### DATA FOR THE TASK
--------------------------------------------------
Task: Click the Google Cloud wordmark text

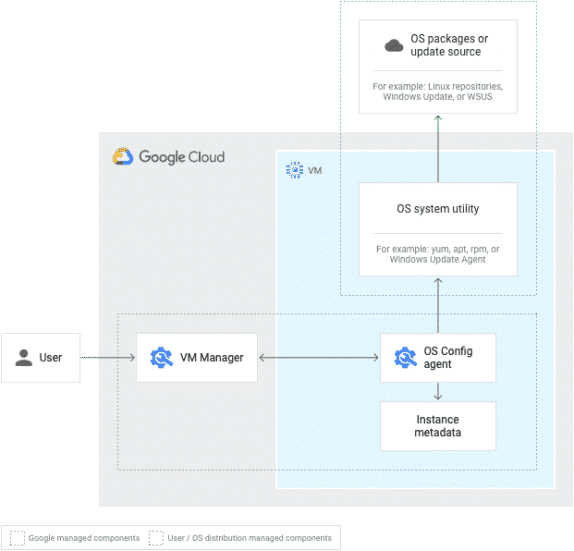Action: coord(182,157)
--------------------------------------------------
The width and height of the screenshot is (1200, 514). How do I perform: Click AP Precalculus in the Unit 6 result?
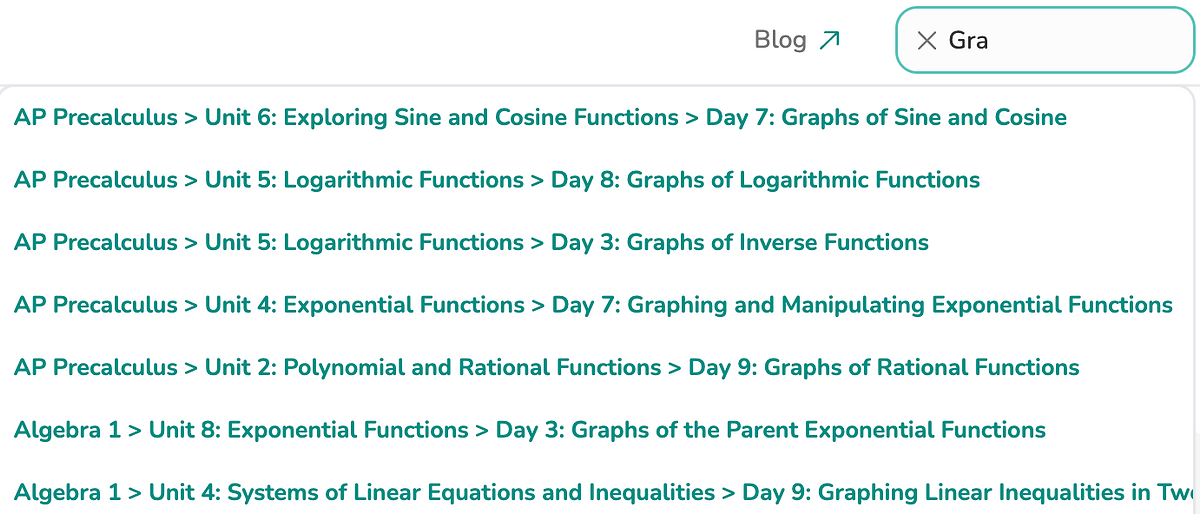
--------------------------------------------------
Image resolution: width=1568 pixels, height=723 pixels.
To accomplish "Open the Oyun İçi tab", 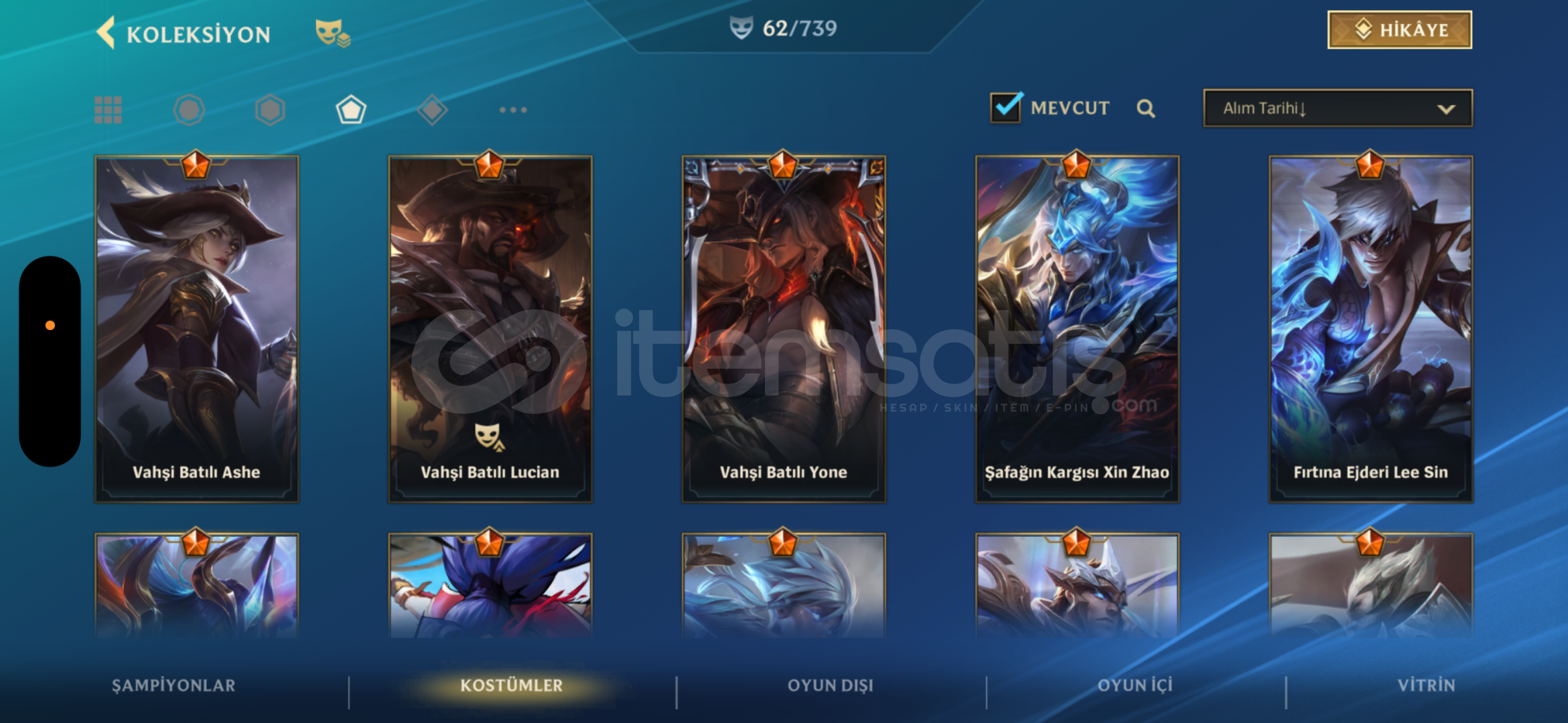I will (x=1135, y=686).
--------------------------------------------------
### WHAT IS REQUIRED
Within the entries above, find every line where the string "width" occurs, and copy it.

### OUTPUT BELOW
The width and height of the screenshot is (1200, 514). How do I perform: Click AP Precalculus in the Unit 6 result?
Image resolution: width=1568 pixels, height=723 pixels.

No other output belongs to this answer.